Thallium (Tl) is a hazardous heavy metal widely used in industrial applications, leading to significant environmental contamination. Tl concentrations in surface waters can reach up to 1520 μg/L, exceeding safe limits and posing risks to aquatic ecosystems and human health. Monovalent thallium [Tl(I)] is highly stable and bioaccumulative, readily accumulating in aquatic organisms, Plants, and the human food chain. Exposure to Tl has been associated with neurotoxicity, kidney dysfunction, and cardiovascular diseases, particularly affecting children and pregnant women, and may increase the risk of neurodegenerative diseases and cardiac arrhythmias. However, effective strategies to mitigate Tl toxicity remain lacking. This study establishes a zebrafish embryo model to investigate the toxicological mechanisms of Tl and evaluate the protective effects of IXA4, a selective XBP1 activator. Our results show that Tl exposure increases mortality, reduces hatching rates, impairs swim bladder development, and causes pericardial edema and brain abnormalities. Transcriptomic and qPCR analyses confirm that Tl induces endoplasmic reticulum (ER) stress and activates the unfolded protein response (UPR), key pathways involved in cellular toxicity.
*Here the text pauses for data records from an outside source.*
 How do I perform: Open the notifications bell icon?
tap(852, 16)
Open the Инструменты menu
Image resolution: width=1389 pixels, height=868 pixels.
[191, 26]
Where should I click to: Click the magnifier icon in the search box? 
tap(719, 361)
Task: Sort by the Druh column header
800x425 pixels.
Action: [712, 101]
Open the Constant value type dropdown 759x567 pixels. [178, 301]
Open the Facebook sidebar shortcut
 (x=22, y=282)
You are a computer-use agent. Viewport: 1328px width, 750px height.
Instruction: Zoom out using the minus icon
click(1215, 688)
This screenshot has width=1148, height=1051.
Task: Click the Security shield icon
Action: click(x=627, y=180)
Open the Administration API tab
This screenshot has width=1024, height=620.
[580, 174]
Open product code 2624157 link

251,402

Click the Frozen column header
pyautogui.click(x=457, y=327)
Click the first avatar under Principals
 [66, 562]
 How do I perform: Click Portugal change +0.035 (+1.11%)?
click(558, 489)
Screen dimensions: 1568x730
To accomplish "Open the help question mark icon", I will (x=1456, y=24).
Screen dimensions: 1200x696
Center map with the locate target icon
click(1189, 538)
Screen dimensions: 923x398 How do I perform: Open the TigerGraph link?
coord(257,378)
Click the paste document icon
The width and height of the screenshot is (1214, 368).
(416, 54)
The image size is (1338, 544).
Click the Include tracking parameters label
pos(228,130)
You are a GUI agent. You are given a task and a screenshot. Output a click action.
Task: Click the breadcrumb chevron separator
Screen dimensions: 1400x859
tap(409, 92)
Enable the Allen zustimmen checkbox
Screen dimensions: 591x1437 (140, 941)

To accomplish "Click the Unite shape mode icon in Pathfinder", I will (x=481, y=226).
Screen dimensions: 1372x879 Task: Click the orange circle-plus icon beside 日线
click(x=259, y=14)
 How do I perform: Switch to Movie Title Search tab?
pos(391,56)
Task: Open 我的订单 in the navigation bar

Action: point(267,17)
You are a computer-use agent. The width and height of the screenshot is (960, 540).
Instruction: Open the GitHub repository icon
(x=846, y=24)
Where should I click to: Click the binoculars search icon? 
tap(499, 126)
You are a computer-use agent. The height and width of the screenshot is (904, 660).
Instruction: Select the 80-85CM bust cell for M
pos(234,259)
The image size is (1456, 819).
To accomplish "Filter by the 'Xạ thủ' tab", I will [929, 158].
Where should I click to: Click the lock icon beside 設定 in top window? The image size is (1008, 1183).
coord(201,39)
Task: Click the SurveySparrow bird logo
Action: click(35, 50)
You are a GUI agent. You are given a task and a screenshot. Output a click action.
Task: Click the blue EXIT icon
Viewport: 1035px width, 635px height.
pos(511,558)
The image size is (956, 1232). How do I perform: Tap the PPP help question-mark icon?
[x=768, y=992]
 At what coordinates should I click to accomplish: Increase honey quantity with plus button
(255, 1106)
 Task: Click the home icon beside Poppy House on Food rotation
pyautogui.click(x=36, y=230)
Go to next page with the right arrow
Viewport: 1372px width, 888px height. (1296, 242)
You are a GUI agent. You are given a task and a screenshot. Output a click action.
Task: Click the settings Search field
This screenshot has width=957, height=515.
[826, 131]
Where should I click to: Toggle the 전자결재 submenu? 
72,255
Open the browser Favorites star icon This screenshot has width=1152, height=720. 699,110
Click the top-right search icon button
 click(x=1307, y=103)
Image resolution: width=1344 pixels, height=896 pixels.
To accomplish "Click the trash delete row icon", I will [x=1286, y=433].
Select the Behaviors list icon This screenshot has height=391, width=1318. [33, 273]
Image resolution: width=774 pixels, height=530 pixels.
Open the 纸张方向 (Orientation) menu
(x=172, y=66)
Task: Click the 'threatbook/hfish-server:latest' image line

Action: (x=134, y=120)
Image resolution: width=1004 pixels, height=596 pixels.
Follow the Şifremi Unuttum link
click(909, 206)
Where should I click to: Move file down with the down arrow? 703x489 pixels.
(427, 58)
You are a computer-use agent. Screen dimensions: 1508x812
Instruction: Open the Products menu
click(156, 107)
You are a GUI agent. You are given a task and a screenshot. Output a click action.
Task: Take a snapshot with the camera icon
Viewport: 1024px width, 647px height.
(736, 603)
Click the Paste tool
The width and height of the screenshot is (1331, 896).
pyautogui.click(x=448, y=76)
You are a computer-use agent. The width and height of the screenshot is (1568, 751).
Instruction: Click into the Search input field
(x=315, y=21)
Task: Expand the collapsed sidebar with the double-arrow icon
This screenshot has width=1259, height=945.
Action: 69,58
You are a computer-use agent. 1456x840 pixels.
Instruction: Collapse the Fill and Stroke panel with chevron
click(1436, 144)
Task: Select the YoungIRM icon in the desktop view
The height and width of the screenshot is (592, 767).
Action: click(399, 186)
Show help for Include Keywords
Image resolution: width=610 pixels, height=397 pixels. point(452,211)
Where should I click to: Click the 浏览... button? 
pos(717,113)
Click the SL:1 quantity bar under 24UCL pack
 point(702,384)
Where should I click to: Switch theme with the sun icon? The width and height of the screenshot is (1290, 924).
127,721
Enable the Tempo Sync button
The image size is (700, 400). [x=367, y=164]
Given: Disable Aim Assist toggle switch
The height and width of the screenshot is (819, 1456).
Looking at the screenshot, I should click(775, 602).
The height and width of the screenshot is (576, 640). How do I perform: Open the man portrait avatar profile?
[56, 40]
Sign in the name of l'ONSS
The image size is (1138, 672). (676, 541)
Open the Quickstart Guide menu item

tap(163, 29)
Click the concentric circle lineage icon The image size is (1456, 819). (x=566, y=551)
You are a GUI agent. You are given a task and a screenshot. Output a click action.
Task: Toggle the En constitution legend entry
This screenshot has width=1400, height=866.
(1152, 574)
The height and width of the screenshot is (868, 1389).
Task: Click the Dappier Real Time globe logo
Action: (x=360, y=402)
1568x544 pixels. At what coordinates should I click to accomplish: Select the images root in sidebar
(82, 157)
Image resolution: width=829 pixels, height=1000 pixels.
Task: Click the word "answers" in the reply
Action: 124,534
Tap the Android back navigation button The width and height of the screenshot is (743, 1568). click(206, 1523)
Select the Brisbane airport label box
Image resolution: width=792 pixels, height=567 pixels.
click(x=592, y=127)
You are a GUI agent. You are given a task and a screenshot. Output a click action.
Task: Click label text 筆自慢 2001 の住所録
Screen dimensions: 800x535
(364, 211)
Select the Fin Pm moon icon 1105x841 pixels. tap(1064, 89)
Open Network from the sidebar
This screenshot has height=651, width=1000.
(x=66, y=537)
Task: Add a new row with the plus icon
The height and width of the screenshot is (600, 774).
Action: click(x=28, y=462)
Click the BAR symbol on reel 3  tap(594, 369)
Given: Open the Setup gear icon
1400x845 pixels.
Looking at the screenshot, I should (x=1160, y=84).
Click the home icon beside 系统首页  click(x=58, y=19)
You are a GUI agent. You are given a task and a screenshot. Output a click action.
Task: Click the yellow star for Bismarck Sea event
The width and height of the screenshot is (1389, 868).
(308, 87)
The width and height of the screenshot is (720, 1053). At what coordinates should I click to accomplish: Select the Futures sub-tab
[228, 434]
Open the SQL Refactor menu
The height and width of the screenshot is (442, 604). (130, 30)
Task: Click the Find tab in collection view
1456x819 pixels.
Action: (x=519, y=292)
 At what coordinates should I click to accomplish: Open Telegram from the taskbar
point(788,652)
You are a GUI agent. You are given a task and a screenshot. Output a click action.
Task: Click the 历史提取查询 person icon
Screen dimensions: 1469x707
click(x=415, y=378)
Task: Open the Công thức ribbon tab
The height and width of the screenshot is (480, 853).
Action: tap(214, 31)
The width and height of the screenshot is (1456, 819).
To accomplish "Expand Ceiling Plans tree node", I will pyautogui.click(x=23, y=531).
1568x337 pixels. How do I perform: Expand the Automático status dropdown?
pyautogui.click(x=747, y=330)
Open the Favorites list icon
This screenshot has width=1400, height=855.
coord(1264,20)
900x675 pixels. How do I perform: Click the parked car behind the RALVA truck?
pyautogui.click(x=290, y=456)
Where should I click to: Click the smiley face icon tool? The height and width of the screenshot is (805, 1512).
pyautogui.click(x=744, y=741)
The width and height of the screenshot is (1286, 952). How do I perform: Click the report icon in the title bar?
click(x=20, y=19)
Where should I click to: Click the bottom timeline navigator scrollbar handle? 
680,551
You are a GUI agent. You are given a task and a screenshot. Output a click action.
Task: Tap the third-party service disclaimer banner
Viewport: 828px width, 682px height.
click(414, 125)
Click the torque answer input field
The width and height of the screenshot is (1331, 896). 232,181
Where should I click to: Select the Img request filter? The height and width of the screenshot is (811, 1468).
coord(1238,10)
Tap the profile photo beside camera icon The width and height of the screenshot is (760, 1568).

Co-treatment with IXA4 significantly improves survival rates and developmental outcomes by upregulating DNA repair genes, particularly in the nucleotide excision repair (NER) pathway, thereby reducing cardiac and neural damage. This study provides novel insights into the mechanisms of Tl toxicity, underscores the urgent need for stricter regulatory measures, and highlights IXA4 as a potential intervention for mitigating heavy metal toxicity in aquatic ecosystems.

Keywords

Adaptive UPR; DNA repair; Embryonic zebrafish model; IXA4; Thallium; Transcriptomic profiling.